══ Exercise material

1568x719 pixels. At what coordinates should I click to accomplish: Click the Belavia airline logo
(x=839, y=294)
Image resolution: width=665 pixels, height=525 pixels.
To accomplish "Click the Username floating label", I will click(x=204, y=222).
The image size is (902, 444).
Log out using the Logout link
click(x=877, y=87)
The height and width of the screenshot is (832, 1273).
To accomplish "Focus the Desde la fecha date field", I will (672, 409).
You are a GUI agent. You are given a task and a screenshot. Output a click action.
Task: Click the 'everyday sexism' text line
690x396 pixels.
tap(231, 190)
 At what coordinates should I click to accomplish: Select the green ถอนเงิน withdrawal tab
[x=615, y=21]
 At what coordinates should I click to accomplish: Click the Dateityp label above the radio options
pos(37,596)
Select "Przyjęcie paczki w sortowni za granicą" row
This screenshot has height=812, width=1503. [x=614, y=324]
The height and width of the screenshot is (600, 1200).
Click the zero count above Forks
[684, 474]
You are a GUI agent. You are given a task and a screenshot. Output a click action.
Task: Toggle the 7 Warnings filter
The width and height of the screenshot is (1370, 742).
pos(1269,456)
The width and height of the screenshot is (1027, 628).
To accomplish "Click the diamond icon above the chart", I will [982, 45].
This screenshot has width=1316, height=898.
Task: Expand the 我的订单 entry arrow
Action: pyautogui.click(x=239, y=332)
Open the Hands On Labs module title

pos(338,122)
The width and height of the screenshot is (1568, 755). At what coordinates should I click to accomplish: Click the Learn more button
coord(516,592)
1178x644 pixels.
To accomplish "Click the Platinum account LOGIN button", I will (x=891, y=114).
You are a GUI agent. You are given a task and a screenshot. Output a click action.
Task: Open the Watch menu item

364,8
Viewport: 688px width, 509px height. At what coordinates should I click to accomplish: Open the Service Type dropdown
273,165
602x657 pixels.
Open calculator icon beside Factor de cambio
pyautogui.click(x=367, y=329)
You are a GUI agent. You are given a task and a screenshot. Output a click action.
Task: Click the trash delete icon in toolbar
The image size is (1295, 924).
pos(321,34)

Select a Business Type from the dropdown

════

## What to produce
All of the entries should be written out again exactly.

## Your solution
1568x719 pixels. At what coordinates should I click to accomplish: Click the Belavia airline logo
(x=839, y=294)
Image resolution: width=665 pixels, height=525 pixels.
To accomplish "Click the Username floating label", I will click(x=204, y=222).
The image size is (902, 444).
Log out using the Logout link
click(x=877, y=87)
The height and width of the screenshot is (832, 1273).
To accomplish "Focus the Desde la fecha date field", I will (672, 409).
You are a GUI agent. You are given a task and a screenshot. Output a click action.
Task: Click the 'everyday sexism' text line
690x396 pixels.
tap(231, 190)
 At what coordinates should I click to accomplish: Select the green ถอนเงิน withdrawal tab
[x=615, y=21]
 At what coordinates should I click to accomplish: Click the Dateityp label above the radio options
pos(37,596)
Select "Przyjęcie paczki w sortowni za granicą" row
This screenshot has height=812, width=1503. [x=614, y=324]
The height and width of the screenshot is (600, 1200).
Click the zero count above Forks
[684, 474]
You are a GUI agent. You are given a task and a screenshot. Output a click action.
Task: Toggle the 7 Warnings filter
The width and height of the screenshot is (1370, 742).
pos(1269,456)
The width and height of the screenshot is (1027, 628).
To accomplish "Click the diamond icon above the chart", I will [982, 45].
This screenshot has width=1316, height=898.
Task: Expand the 我的订单 entry arrow
Action: pyautogui.click(x=239, y=332)
Open the Hands On Labs module title

pos(338,122)
The width and height of the screenshot is (1568, 755). At what coordinates should I click to accomplish: Click the Learn more button
coord(516,592)
1178x644 pixels.
To accomplish "Click the Platinum account LOGIN button", I will (x=891, y=114).
You are a GUI agent. You are given a task and a screenshot. Output a click action.
Task: Open the Watch menu item

364,8
Viewport: 688px width, 509px height. At what coordinates should I click to accomplish: Open the Service Type dropdown
273,165
602x657 pixels.
Open calculator icon beside Factor de cambio
pyautogui.click(x=367, y=329)
You are a GUI agent. You are given a task and a screenshot. Output a click action.
Task: Click the trash delete icon in toolbar
The image size is (1295, 924).
pos(321,34)

Select a Business Type from the dropdown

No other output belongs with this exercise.